Hive

作者: 逸章 | 来源:发表于2020-07-25 15:22 被阅读0次

    一、安装

    1.1、安装Mysql

    https://www.jianshu.com/p/d6a275ea554d这里有介绍
    进入mysql,增加hive/hive用户:

    mysql> CREATE DATABASE IF NOT EXISTS hive DEFAULT CHARSET utf8 COLLATE utf8_general_ci;
    Query OK, 1 row affected (0.00 sec)
    
    mysql> grant all on hive.* to 'hive'@'%' identified by 'hive';
    Query OK, 0 rows affected, 1 warning (0.00 sec)
    
    mysql> flush privileges;
    Query OK, 0 rows affected (0.00 sec)
    
    mysql> exit;
    

    1.2、安装HIVE

    1 解压缩

    yay@yay-ThinkPad-T470-W10DG:~/下载$ tar -zxvf apache-hive-2.3.7-bin.tar.gz -C ~/software
    
    yay@yay-ThinkPad-T470-W10DG:~/下载$ cd ../software
    yay@yay-ThinkPad-T470-W10DG:~/software$ mv apache-hive-2.3.7-bin hive237
    

    编辑/etc/profile

    #hive
    export HIVE_HOME=/home/yay/software/hive237
    export PATH=$HIVE_HOME/bin:$PATH
    
    export CLASSPATH=$CLASSPATH:/home/yay/software/hive237/lib/*:.

**给定数据行**
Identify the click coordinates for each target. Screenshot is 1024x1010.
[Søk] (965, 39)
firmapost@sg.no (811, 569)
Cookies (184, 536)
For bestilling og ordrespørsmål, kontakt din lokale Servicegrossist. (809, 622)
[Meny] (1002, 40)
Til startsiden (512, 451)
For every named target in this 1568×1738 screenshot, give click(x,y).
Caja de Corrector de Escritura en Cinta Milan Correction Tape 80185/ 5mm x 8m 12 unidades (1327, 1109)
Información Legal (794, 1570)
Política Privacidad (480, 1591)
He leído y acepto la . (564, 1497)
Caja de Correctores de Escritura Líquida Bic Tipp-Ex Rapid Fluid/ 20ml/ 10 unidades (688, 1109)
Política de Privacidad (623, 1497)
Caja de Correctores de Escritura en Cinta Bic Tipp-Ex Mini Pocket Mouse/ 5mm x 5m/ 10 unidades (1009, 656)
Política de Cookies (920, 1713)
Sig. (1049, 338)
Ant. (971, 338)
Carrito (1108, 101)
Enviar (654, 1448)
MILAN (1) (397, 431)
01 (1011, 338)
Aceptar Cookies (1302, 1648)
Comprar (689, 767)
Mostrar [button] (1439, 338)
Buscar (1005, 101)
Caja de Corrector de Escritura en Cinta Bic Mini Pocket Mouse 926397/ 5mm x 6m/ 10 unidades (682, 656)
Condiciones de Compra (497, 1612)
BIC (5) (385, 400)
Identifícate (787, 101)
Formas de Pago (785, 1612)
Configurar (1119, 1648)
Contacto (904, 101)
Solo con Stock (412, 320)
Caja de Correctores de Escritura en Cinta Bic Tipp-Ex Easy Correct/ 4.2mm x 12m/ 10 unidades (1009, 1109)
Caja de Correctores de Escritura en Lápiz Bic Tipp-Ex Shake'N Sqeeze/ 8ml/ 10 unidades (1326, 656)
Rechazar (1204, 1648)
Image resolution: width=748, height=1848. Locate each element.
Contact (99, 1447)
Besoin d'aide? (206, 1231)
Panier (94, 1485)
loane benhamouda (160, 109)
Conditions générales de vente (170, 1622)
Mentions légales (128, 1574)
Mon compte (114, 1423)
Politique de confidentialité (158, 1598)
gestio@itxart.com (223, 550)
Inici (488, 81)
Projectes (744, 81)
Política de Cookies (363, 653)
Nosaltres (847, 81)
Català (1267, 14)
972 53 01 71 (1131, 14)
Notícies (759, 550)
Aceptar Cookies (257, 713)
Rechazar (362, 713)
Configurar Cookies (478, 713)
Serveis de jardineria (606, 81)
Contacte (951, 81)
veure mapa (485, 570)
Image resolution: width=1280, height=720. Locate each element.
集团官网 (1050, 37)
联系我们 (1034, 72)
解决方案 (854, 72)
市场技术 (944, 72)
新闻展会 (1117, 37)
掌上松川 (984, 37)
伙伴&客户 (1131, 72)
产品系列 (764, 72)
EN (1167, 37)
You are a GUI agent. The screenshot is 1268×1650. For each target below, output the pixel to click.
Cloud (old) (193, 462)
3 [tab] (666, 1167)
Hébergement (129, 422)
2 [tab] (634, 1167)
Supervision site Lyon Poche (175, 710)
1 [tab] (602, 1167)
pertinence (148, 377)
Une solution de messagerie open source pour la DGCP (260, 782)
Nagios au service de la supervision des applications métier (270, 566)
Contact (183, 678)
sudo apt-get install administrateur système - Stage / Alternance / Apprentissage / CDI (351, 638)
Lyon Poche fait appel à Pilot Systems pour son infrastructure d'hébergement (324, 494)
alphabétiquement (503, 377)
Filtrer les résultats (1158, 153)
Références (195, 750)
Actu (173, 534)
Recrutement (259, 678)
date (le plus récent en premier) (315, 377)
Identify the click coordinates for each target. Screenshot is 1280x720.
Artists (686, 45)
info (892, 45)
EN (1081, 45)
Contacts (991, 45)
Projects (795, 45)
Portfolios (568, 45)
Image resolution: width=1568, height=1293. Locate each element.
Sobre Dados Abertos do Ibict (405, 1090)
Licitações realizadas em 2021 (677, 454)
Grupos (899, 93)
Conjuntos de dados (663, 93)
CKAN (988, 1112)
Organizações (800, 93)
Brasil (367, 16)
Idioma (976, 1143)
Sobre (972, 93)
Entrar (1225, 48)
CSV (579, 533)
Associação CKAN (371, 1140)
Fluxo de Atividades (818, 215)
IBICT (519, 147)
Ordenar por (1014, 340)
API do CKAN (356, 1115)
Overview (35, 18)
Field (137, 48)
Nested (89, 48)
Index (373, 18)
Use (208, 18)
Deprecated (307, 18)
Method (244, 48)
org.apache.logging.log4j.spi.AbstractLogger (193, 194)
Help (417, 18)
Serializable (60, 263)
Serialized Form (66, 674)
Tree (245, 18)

**任务目标**
请输出关于 Hive 安装的文本中从“1.1、安装Mysql”开始、到“warning (0.00 sec)”结束的部分，逐字照抄，不作任何改动。

**参考答案**
1.1、安装Mysql

    https://www.jianshu.com/p/d6a275ea554d这里有介绍
    进入mysql,增加hive/hive用户:

    mysql> CREATE DATABASE IF NOT EXISTS hive DEFAULT CHARSET utf8 COLLATE utf8_general_ci;
    Query OK, 1 row affected (0.00 sec)
    
    mysql> grant all on hive.* to 'hive'@'%' identified by 'hive';
    Query OK, 0 rows affected, 1 warning (0.00 sec)